◆ **Your task**
Present all of the entries below as a numbered list, leaving out any blank lines.

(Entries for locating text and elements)
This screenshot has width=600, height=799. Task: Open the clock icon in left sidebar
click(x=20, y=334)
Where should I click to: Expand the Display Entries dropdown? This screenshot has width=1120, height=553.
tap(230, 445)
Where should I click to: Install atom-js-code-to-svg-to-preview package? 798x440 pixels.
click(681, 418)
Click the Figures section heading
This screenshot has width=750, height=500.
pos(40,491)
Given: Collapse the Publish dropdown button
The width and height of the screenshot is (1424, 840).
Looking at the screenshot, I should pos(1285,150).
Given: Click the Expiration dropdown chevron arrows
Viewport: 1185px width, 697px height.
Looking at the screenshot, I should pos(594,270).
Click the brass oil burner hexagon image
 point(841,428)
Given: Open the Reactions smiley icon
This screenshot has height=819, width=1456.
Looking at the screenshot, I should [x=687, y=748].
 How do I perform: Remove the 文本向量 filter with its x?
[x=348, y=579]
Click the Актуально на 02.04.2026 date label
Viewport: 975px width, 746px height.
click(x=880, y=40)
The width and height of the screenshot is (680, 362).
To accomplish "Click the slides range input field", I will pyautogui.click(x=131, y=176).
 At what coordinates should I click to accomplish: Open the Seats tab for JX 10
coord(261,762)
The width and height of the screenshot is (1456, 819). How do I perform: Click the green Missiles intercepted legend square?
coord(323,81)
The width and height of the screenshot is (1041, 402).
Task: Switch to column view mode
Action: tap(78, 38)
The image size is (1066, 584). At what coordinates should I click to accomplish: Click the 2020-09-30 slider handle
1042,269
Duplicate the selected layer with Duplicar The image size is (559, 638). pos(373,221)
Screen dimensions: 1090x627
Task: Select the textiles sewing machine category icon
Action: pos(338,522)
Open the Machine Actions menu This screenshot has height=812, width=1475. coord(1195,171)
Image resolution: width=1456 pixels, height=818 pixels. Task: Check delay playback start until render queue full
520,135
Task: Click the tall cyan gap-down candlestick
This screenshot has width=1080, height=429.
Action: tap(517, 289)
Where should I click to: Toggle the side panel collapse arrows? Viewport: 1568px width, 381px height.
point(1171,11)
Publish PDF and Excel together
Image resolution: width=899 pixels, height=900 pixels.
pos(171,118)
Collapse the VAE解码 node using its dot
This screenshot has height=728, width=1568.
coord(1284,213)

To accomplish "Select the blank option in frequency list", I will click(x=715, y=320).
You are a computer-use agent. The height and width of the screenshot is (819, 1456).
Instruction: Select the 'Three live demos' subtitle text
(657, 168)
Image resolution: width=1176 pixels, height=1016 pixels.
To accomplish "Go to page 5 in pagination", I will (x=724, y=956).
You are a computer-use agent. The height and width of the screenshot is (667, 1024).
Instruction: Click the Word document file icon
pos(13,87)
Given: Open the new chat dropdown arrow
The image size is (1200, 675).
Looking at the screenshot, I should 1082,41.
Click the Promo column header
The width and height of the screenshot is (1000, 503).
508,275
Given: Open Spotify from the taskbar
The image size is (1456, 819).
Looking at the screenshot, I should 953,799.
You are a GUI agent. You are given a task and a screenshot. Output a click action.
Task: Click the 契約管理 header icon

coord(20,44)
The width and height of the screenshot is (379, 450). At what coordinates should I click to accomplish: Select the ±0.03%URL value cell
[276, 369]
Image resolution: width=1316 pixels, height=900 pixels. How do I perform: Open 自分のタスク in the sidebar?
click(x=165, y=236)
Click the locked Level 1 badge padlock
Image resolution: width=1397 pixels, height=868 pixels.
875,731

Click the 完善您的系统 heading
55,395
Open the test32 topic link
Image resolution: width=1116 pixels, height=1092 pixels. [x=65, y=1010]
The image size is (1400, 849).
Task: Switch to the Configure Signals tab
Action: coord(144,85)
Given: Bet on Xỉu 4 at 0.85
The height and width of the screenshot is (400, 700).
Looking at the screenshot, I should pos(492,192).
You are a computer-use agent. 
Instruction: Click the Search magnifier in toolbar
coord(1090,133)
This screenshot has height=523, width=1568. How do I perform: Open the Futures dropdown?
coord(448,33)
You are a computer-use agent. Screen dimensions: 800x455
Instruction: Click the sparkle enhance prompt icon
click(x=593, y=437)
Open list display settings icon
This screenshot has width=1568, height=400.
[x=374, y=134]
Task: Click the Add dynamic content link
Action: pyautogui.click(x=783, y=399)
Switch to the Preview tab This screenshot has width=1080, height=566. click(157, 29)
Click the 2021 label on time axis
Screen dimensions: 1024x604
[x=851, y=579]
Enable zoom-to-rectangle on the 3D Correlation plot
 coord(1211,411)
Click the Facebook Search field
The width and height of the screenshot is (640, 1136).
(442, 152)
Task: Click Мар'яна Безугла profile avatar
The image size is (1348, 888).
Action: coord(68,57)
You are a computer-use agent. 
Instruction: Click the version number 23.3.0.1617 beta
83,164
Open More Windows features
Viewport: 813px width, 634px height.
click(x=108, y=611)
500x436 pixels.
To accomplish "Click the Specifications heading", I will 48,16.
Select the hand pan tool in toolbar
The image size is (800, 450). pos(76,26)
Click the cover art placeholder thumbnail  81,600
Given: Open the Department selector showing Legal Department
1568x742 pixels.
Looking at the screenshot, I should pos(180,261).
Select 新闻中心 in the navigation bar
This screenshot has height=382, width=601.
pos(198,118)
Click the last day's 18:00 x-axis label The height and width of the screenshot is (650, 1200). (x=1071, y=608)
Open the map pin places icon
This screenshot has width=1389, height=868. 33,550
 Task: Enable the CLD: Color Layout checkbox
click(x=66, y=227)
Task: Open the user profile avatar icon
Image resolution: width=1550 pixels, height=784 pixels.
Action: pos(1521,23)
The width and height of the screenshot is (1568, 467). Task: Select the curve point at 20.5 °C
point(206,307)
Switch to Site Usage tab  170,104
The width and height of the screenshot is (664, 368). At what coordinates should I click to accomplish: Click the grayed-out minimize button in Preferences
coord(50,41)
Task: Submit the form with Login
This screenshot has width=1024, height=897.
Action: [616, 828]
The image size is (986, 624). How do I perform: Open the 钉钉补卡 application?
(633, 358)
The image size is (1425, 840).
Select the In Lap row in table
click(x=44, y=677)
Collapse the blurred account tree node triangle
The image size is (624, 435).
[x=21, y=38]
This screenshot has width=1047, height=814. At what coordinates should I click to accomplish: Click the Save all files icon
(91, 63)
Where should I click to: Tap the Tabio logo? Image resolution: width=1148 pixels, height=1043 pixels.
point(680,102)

◆ **Complete output**
1. This screenshot has width=600, height=799. Task: Open the clock icon in left sidebar
2. click(x=20, y=334)
3. Where should I click to: Expand the Display Entries dropdown? This screenshot has width=1120, height=553.
4. tap(230, 445)
5. Where should I click to: Install atom-js-code-to-svg-to-preview package? 798x440 pixels.
6. click(681, 418)
7. Click the Figures section heading
8. This screenshot has width=750, height=500.
9. pos(40,491)
10. Given: Collapse the Publish dropdown button
11. The width and height of the screenshot is (1424, 840).
12. Looking at the screenshot, I should pos(1285,150).
13. Given: Click the Expiration dropdown chevron arrows
14. Viewport: 1185px width, 697px height.
15. Looking at the screenshot, I should pos(594,270).
16. Click the brass oil burner hexagon image
17.  point(841,428)
18. Given: Open the Reactions smiley icon
19. This screenshot has height=819, width=1456.
20. Looking at the screenshot, I should [x=687, y=748].
21.  How do I perform: Remove the 文本向量 filter with its x?
22. [x=348, y=579]
23. Click the Актуально на 02.04.2026 date label
24. Viewport: 975px width, 746px height.
25. click(x=880, y=40)
26. The width and height of the screenshot is (680, 362).
27. To accomplish "Click the slides range input field", I will pyautogui.click(x=131, y=176).
28.  At what coordinates should I click to accomplish: Open the Seats tab for JX 10
29. coord(261,762)
30. The width and height of the screenshot is (1456, 819). How do I perform: Click the green Missiles intercepted legend square?
31. coord(323,81)
32. The width and height of the screenshot is (1041, 402).
33. Task: Switch to column view mode
34. Action: tap(78, 38)
35. The image size is (1066, 584). At what coordinates should I click to accomplish: Click the 2020-09-30 slider handle
36. 1042,269
37. Duplicate the selected layer with Duplicar The image size is (559, 638). pos(373,221)
38. Screen dimensions: 1090x627
39. Task: Select the textiles sewing machine category icon
40. Action: pos(338,522)
41. Open the Machine Actions menu This screenshot has height=812, width=1475. coord(1195,171)
42. Image resolution: width=1456 pixels, height=818 pixels. Task: Check delay playback start until render queue full
43. 520,135
44. Task: Click the tall cyan gap-down candlestick
45. This screenshot has width=1080, height=429.
46. Action: tap(517, 289)
47. Where should I click to: Toggle the side panel collapse arrows? Viewport: 1568px width, 381px height.
48. point(1171,11)
49. Publish PDF and Excel together
50. Image resolution: width=899 pixels, height=900 pixels.
51. pos(171,118)
52. Collapse the VAE解码 node using its dot
53. This screenshot has height=728, width=1568.
54. coord(1284,213)
55. To accomplish "Select the blank option in frequency list", I will click(x=715, y=320).
56. You are a computer-use agent. The height and width of the screenshot is (819, 1456).
57. Instruction: Select the 'Three live demos' subtitle text
58. (657, 168)
59. Image resolution: width=1176 pixels, height=1016 pixels.
60. To accomplish "Go to page 5 in pagination", I will (x=724, y=956).
61. You are a computer-use agent. The height and width of the screenshot is (667, 1024).
62. Instruction: Click the Word document file icon
63. pos(13,87)
64. Given: Open the new chat dropdown arrow
65. The image size is (1200, 675).
66. Looking at the screenshot, I should 1082,41.
67. Click the Promo column header
68. The width and height of the screenshot is (1000, 503).
69. 508,275
70. Given: Open Spotify from the taskbar
71. The image size is (1456, 819).
72. Looking at the screenshot, I should 953,799.
73. You are a GUI agent. You are given a task and a screenshot. Output a click action.
74. Task: Click the 契約管理 header icon
75. coord(20,44)
76. The width and height of the screenshot is (379, 450). At what coordinates should I click to accomplish: Select the ±0.03%URL value cell
77. [276, 369]
78. Image resolution: width=1316 pixels, height=900 pixels. How do I perform: Open 自分のタスク in the sidebar?
79. click(x=165, y=236)
80. Click the locked Level 1 badge padlock
81. Image resolution: width=1397 pixels, height=868 pixels.
82. 875,731
83. Click the 完善您的系统 heading
84. 55,395
85. Open the test32 topic link
86. Image resolution: width=1116 pixels, height=1092 pixels. [x=65, y=1010]
87. The image size is (1400, 849).
88. Task: Switch to the Configure Signals tab
89. Action: coord(144,85)
90. Given: Bet on Xỉu 4 at 0.85
91. The height and width of the screenshot is (400, 700).
92. Looking at the screenshot, I should pos(492,192).
93. You are a computer-use agent. 
94. Instruction: Click the Search magnifier in toolbar
95. coord(1090,133)
96. This screenshot has height=523, width=1568. How do I perform: Open the Futures dropdown?
97. coord(448,33)
98. You are a computer-use agent. Screen dimensions: 800x455
99. Instruction: Click the sparkle enhance prompt icon
100. click(x=593, y=437)
101. Open list display settings icon
102. This screenshot has width=1568, height=400.
103. [x=374, y=134]
104. Task: Click the Add dynamic content link
105. Action: pyautogui.click(x=783, y=399)
106. Switch to the Preview tab This screenshot has width=1080, height=566. click(157, 29)
107. Click the 2021 label on time axis
108. Screen dimensions: 1024x604
109. [x=851, y=579]
110. Enable zoom-to-rectangle on the 3D Correlation plot
111.  coord(1211,411)
112. Click the Facebook Search field
113. The width and height of the screenshot is (640, 1136).
114. (442, 152)
115. Task: Click Мар'яна Безугла profile avatar
116. The image size is (1348, 888).
117. Action: coord(68,57)
118. You are a computer-use agent. 
119. Instruction: Click the version number 23.3.0.1617 beta
120. 83,164
121. Open More Windows features
122. Viewport: 813px width, 634px height.
123. click(x=108, y=611)
124. 500x436 pixels.
125. To accomplish "Click the Specifications heading", I will 48,16.
126. Select the hand pan tool in toolbar
127. The image size is (800, 450). pos(76,26)
128. Click the cover art placeholder thumbnail  81,600
129. Given: Open the Department selector showing Legal Department
130. 1568x742 pixels.
131. Looking at the screenshot, I should pos(180,261).
132. Select 新闻中心 in the navigation bar
133. This screenshot has height=382, width=601.
134. pos(198,118)
135. Click the last day's 18:00 x-axis label The height and width of the screenshot is (650, 1200). (x=1071, y=608)
136. Open the map pin places icon
137. This screenshot has width=1389, height=868. 33,550
138.  Task: Enable the CLD: Color Layout checkbox
139. click(x=66, y=227)
140. Task: Open the user profile avatar icon
141. Image resolution: width=1550 pixels, height=784 pixels.
142. Action: pos(1521,23)
143. The width and height of the screenshot is (1568, 467). Task: Select the curve point at 20.5 °C
144. point(206,307)
145. Switch to Site Usage tab  170,104
146. The width and height of the screenshot is (664, 368). At what coordinates should I click to accomplish: Click the grayed-out minimize button in Preferences
147. coord(50,41)
148. Task: Submit the form with Login
149. This screenshot has width=1024, height=897.
150. Action: [616, 828]
151. The image size is (986, 624). How do I perform: Open the 钉钉补卡 application?
152. (633, 358)
153. The image size is (1425, 840).
154. Select the In Lap row in table
155. click(x=44, y=677)
156. Collapse the blurred account tree node triangle
157. The image size is (624, 435).
158. [x=21, y=38]
159. This screenshot has width=1047, height=814. At what coordinates should I click to accomplish: Click the Save all files icon
160. (91, 63)
161. Where should I click to: Tap the Tabio logo? Image resolution: width=1148 pixels, height=1043 pixels.
162. point(680,102)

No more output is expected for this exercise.